Overall, this is a good step in the right direction for taking more advantage of the distribution of scientific information to the public.  This takes it beyond the mere "announcement" of a set of findings and invites the public to explore the ideas more deeply and in this case, apply it to their own personal lives.

Sunday, January 16, 2011

Battle Hymn of the Tiger Mother-- Another opportunity to teach parenting

The book Battle Hymn of the Tiger Mother by Amy Chua is stirring an important discussion of the role of parents in their children's success.  Some of the controversy over this book was stirred up by the Wall Street Journal that titled an article, "Why Chinese Mothers are Superior."    But the topics discussed by Ms. Chua raise important questions about parent expectations, discipline, peers, practice, and so forth. 

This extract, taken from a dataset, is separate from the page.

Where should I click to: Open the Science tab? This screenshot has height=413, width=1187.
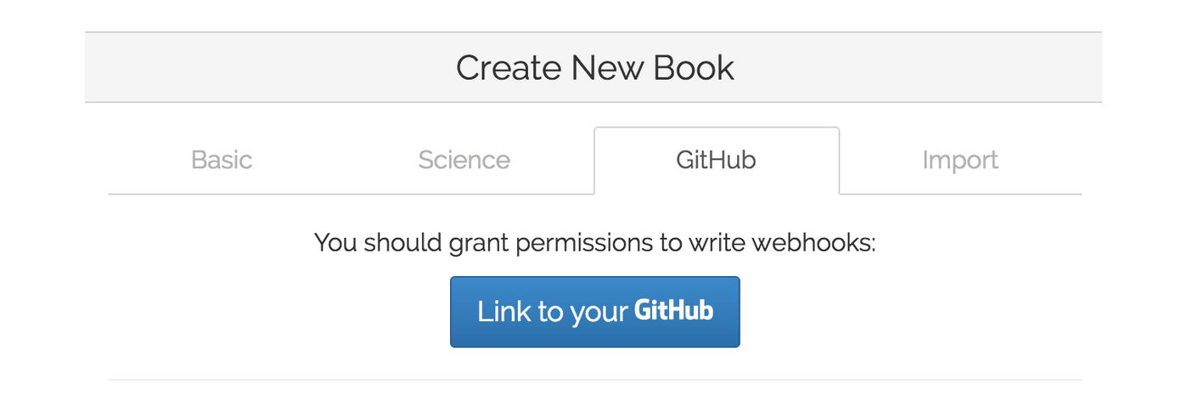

Here are some interesting discussions:  Huffington Post:  

Slate magazine is hosting a discussion of the book Battle Hymn of the Tiger Mother by Amy Chua on January 27th. 

Participating Online about Parenting

This cartoon which shows a gun with the word "parenting" as the safety switch was a major topic of discussion in my house this week.  It raised lots of questions. 

1.  Are parents to blame for gun violence?
2.  Are parents "responsible for gun violence"?
3.  What are our responsibilities about dealing with our adult children's positive or negative behaviors?
4.  What are the challenges of finding resources/supports for our adult children with difficulties?
5.  What are the limits of our ability as parents to influence our children?
6.  If not parents, then how do we explain the troublesome behavior of young adults?

We didn't have any firm opinions on these matters.  As family life educators and professionals who study parenting, child development and families, should we be talking about this issues.  Should we respond to cartoons like this?